Читать книгу Praxisbuch Ethik in der Intensivmedizin - Группа авторов - Страница 76
8.2 Fokussierung auf die sogenannte Sterbehilfe 8.2.1 Straf- und zivilrechtliche Aspekte
ОглавлениеDie juristische Beurteilung der Zulässigkeit der verschiedenen Formen von sog. Sterbehilfe erfolgt zumeist aus dem Blickwinkel des Strafrechts. Das liegt daran, dass die vorsätzliche oder fahrlässige Verursachung des (vorzeitigen) Todes eines Menschen den Tatbestand eines Tötungsdelikts erfüllt und eine unzureichende Leidenslinderung sowie eine dem Patientenwillen klar widersprechende medizinische Behandlung als Körperverletzung strafbar sein können. Es besteht daher für die mit Therapieentscheidungen in Grenzsituationen konfrontierten Ärzte ein besonderes Interesse daran, ihr Verhalten strafrechtlich abzusichern, auch wenn die Wahrscheinlichkeit eines strafrechtlichen Ermittlungsverfahrens, geschweige denn einer – dann allerdings Existenz gefährdenden – Verurteilung tatsächlich äußerst gering ist. Demgegenüber wird das höhere Risiko einer zivilrechtlichen Inanspruchnahme auf Schadensersatz und Schmerzensgeld als weniger gravierend empfunden.

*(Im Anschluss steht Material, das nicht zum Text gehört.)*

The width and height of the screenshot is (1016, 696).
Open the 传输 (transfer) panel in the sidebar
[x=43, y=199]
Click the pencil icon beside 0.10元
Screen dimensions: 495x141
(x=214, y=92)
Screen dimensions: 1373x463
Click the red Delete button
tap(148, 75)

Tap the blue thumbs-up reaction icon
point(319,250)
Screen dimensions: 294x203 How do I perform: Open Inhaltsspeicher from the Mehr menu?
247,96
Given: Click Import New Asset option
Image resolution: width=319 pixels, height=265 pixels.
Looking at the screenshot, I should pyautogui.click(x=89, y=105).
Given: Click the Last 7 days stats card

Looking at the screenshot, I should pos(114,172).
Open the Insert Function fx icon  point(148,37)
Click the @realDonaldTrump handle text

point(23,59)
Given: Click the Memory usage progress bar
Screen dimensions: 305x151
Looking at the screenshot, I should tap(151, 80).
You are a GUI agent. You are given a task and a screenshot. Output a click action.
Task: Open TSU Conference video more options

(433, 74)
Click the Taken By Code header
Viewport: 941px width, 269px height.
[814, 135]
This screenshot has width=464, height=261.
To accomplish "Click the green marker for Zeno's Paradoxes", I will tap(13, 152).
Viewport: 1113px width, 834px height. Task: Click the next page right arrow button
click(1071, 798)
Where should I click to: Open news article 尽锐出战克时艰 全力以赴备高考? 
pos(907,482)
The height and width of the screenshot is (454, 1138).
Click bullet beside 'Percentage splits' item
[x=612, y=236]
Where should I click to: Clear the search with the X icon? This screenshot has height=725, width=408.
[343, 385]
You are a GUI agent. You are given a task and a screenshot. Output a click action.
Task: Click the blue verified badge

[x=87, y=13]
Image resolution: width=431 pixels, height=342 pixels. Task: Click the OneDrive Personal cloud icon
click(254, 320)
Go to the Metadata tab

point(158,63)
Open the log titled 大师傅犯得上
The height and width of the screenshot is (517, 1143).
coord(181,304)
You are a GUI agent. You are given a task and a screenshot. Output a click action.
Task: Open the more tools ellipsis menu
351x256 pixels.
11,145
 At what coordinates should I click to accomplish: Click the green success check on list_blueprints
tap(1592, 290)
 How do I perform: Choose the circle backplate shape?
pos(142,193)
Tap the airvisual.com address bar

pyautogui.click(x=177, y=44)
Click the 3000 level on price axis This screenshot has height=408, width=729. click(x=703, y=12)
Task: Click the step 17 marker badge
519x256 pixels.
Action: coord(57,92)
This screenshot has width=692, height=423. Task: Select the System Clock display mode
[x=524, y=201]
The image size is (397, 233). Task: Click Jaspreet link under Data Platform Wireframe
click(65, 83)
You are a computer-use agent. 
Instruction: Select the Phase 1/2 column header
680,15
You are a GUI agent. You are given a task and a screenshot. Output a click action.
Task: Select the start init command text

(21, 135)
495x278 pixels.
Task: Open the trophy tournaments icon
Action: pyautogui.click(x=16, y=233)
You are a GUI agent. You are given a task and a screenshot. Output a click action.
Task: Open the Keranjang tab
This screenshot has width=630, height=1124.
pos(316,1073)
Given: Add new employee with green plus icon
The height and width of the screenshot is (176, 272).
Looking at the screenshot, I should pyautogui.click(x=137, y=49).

Daher sollen auch die folgenden Überlegungen auf das Strafrecht beschränkt bleiben, zumal die strafrechtliche Beurteilung zwar nicht rechtlich, wohl aber faktisch präjudiziell für die zivilrechtliche Haftung ist. Besonderer Erwähnung und Beachtung bedarf das Zivilrecht allerdings insoweit als es um die betreuungsrechtlichen Aspekte von Behandlungsentscheidungen bei nicht einwilligungsfähigen Patienten geht, die mittelbar auch für die strafrechtliche Würdigung Bedeutung haben (s. Kap. 8.2.6). So sollten Ärzte wissen:
wer einwilligungsunfähige Patienten mit welchen Kompetenzen vertritt,
was ärztlicherseits bei noch nicht geregelter Stellvertretung zu veranlassen ist,
wie in Eilfällen zu verfahren ist,
welche Bedeutung Patientenverfügungen und Vorsorgevollmachten haben und
wann eine Entscheidung des Betreuungsgerichts eingeholt werden muss.
Das Risiko des Arztes, wegen der Behandlung eines Patienten an dessen Lebensende in ein strafrechtliches Ermittlungsverfahren verstrickt oder gar verurteilt zu werden, ist faktisch sehr gering. Aufgrund der besonderen Belastungen, die ein Strafverfahren mit sich bringt, spielt die Furcht, sich strafbar zu machen, gleichwohl eine erhebliche Rolle und kann das ärztliche Entscheidungsverhalten im Sinne einer nicht wünschenswerten Rechtfertigungsmedizin beeinflussen.